Kemeriahan Natal pun dirayakan berhari-hari. Menjelang Natal, kaum ibu pergi ke salon, kaum pria bekerja ekstra mencari uang belanja, membeli pakaian baru, dan menghias rumah dengan ornamen Natal. Tuhan datang ke dunia, maka pesta harus diselenggarakan secara meriah.
Tugas Marsel antara lain mengurangi tradisi pesta seperti itu. Tidak mudah, tetapi harus dilakukan dengan memberi pemahaman yang benar. Ini panggilan sebagai misionaris di tengah berbagai persoalan hidup.
Poligami di Togo sudah menjadi tradisi meski pemerintah dan lembaga agama telah bekerja keras untuk melarang. Seusai pernikahan, sejumlah kaum pria meninggalkan daerah asal untuk pindah ke Eropa dan Amerika Serikat untuk mengubah nasib. Namun, mereka sering kali lupa pada anak dan istri di kampung. Yang sering terjadi, mereka justru menikah lagi di negara tujuan. Akibatnya, banyak janda di kampung yang menanggung 4-10 anak dengan susah payah.

◆ ◆ ◆ ◆ ◆

> _PERINTAH 1_
Apa terjemahan bahasa Inggris dari kalimat dalam petikan ini: "Poligami di Togo sudah menjadi tradisi meski pemerintah dan lembaga agama telah bekerja keras untuk melarang."?
> _PERINTAH 2_
Salinlah seluruh bagian petikan, mulai dari "Tugas Marsel antara" terus sampai "dengan susah payah.".
Jawablah hanya berdasarkan petikan ini.

◆ ◆ ◆ ◆ ◆

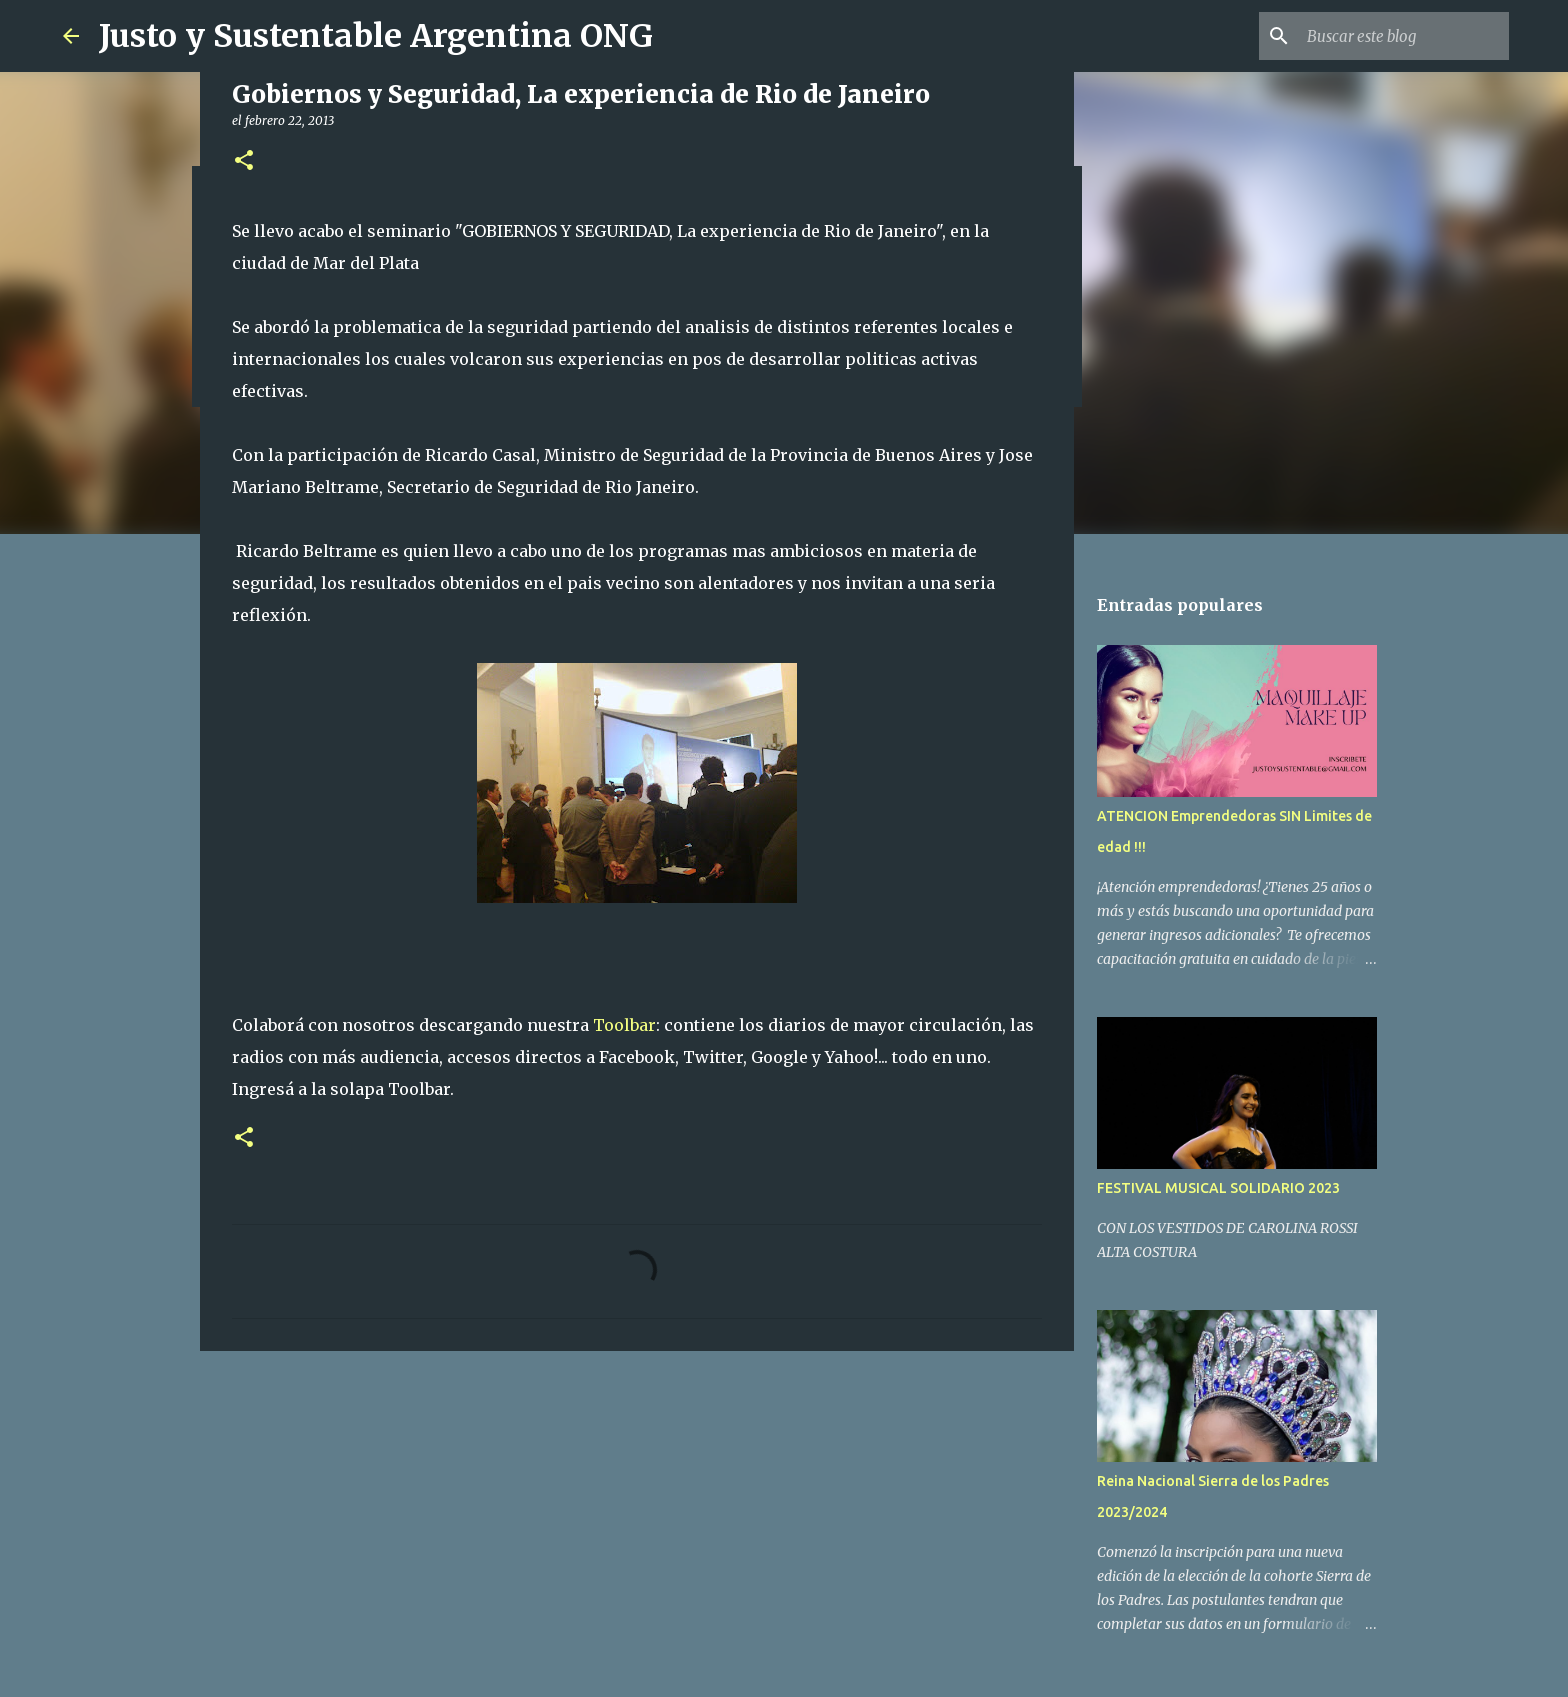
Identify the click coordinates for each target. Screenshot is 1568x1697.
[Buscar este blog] (1404, 36)
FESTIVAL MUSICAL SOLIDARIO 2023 (1218, 1188)
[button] (244, 161)
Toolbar (624, 1025)
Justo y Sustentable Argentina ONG (376, 36)
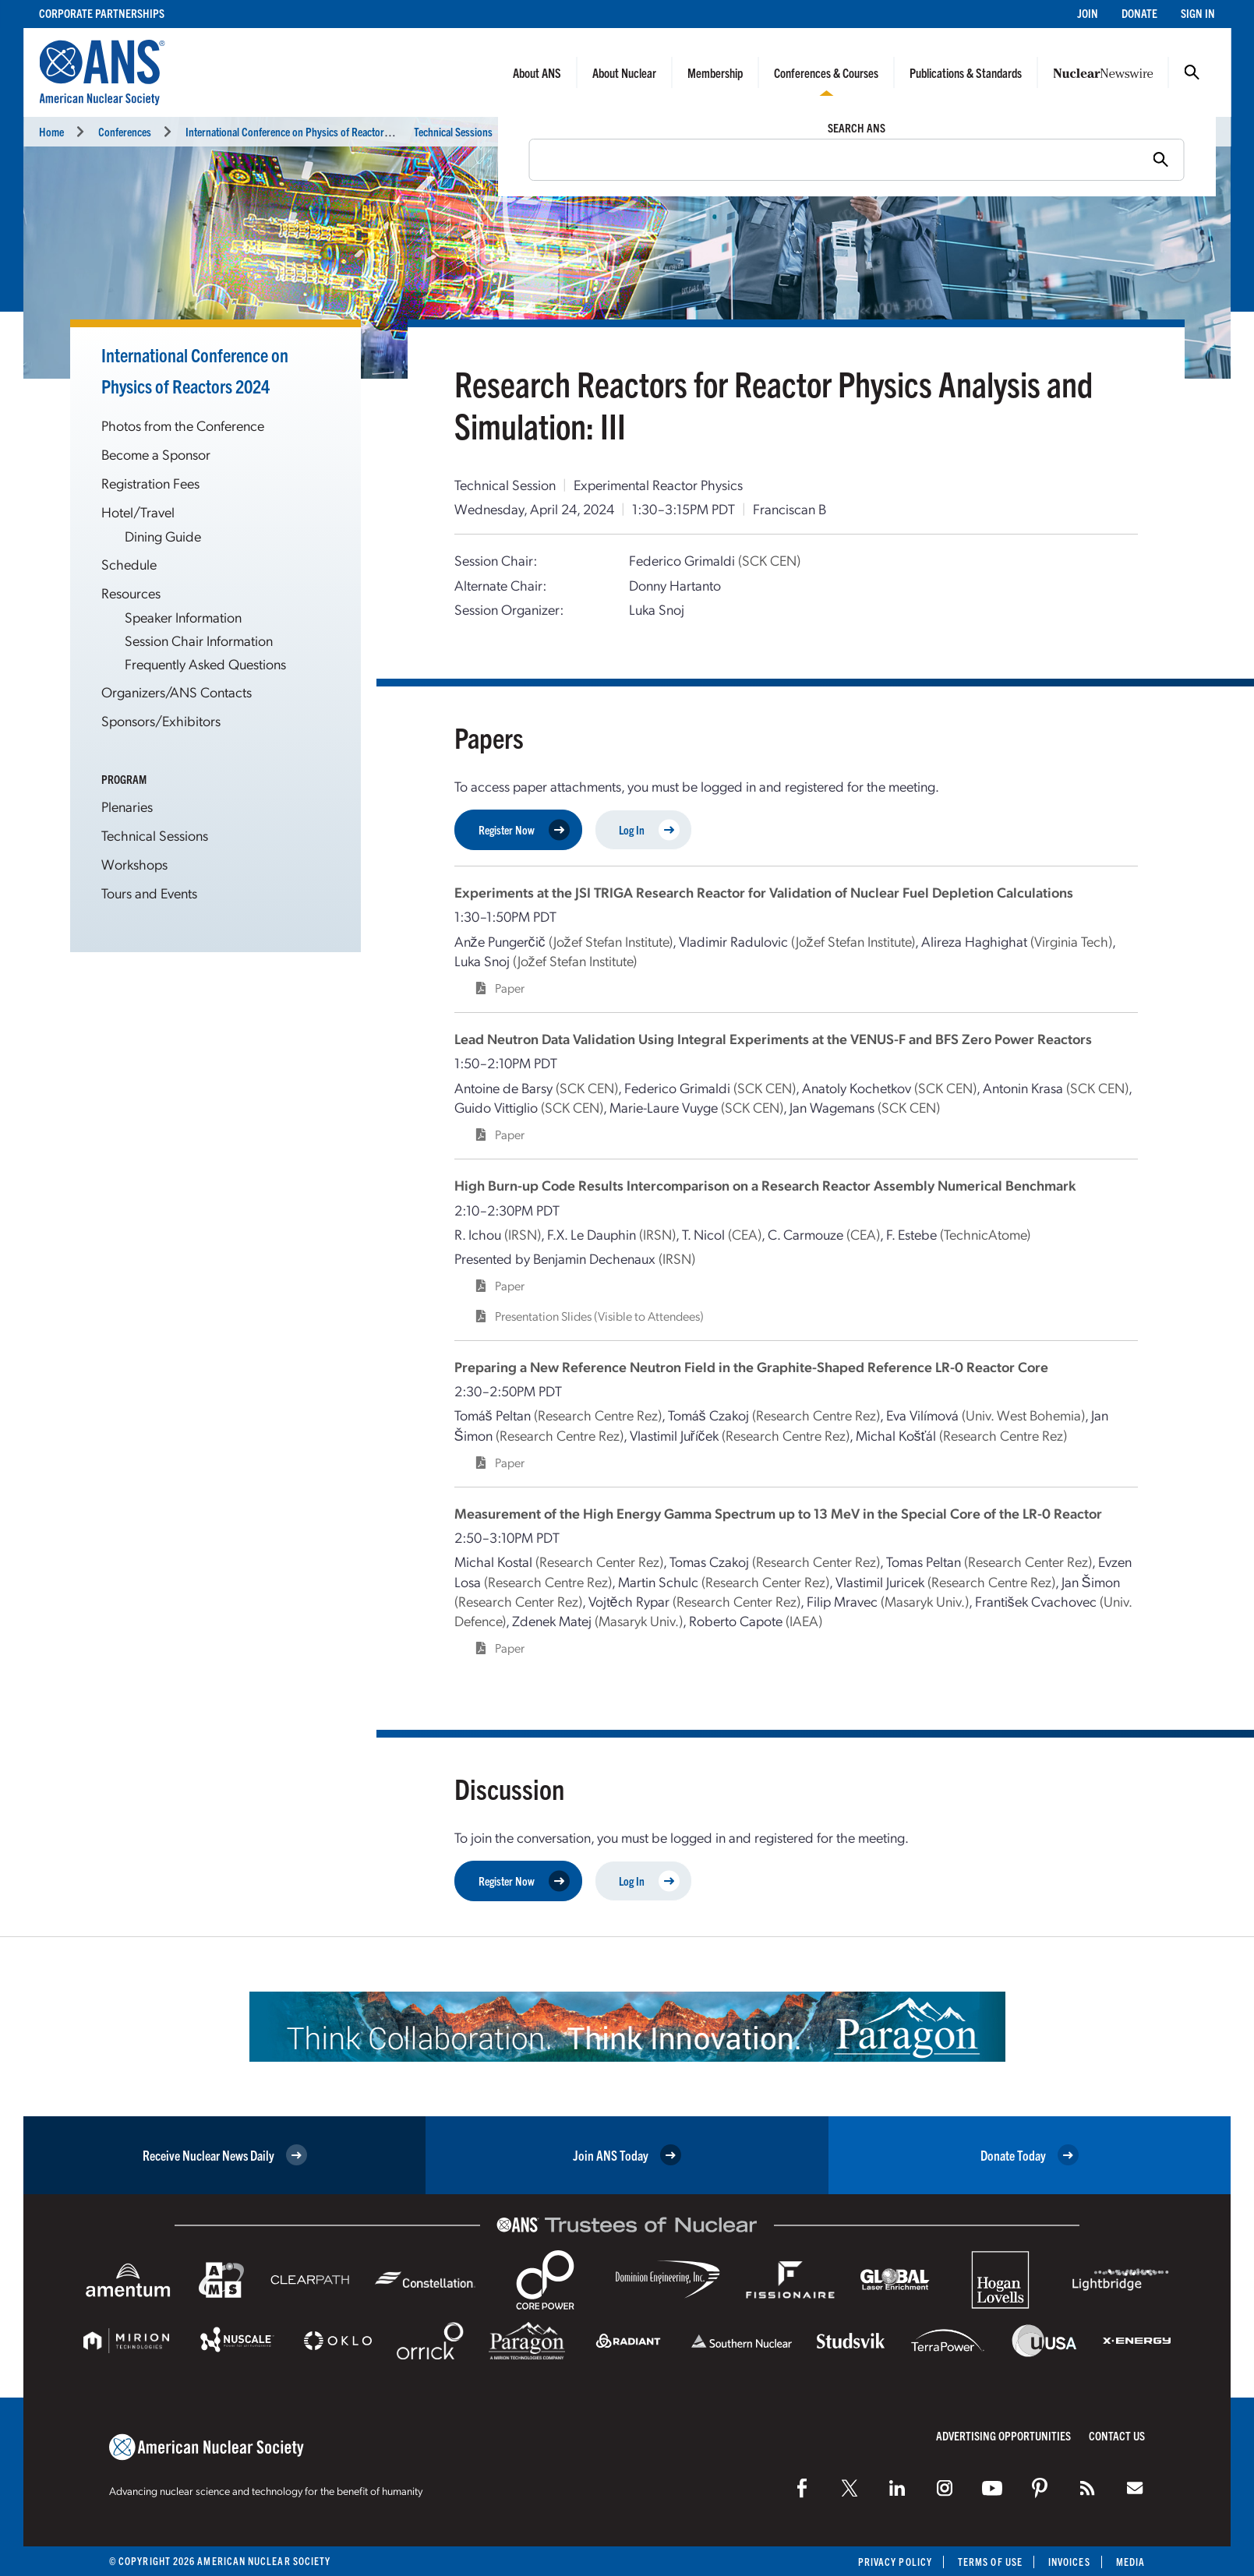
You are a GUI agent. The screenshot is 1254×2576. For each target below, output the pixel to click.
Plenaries (127, 806)
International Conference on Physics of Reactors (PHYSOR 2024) (321, 131)
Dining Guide (163, 536)
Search (1191, 72)
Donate (1139, 12)
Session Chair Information (199, 640)
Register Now (524, 830)
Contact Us (1117, 2435)
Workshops (134, 864)
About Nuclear (624, 72)
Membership (715, 72)
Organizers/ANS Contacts (176, 691)
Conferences (124, 131)
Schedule (129, 564)
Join (1087, 12)
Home (51, 131)
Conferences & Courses (826, 72)
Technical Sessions (453, 131)
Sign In (1198, 12)
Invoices (1069, 2561)
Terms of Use (990, 2561)
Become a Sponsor (155, 454)
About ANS (537, 72)
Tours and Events (149, 893)
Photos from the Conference (182, 425)
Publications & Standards (966, 72)
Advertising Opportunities (1003, 2435)
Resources (131, 593)
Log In (649, 830)
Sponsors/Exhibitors (161, 720)
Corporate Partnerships (101, 12)
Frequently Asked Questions (205, 663)
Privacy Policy (895, 2561)
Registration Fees (150, 483)
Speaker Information (183, 617)
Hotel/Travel (138, 511)
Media (1130, 2561)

◆ ◆ ◆ ◆ ◆

> _HASIL LATIHAN 1_
Polygamy has become a tradition in Togo, even though the government and religious institutions have worked hard to ban it.

> _HASIL LATIHAN 2_
Tugas Marsel antara lain mengurangi tradisi pesta seperti itu. Tidak mudah, tetapi harus dilakukan dengan memberi pemahaman yang benar. Ini panggilan sebagai misionaris di tengah berbagai persoalan hidup.
Poligami di Togo sudah menjadi tradisi meski pemerintah dan lembaga agama telah bekerja keras untuk melarang. Seusai pernikahan, sejumlah kaum pria meninggalkan daerah asal untuk pindah ke Eropa dan Amerika Serikat untuk mengubah nasib. Namun, mereka sering kali lupa pada anak dan istri di kampung. Yang sering terjadi, mereka justru menikah lagi di negara tujuan. Akibatnya, banyak janda di kampung yang menanggung 4-10 anak dengan susah payah.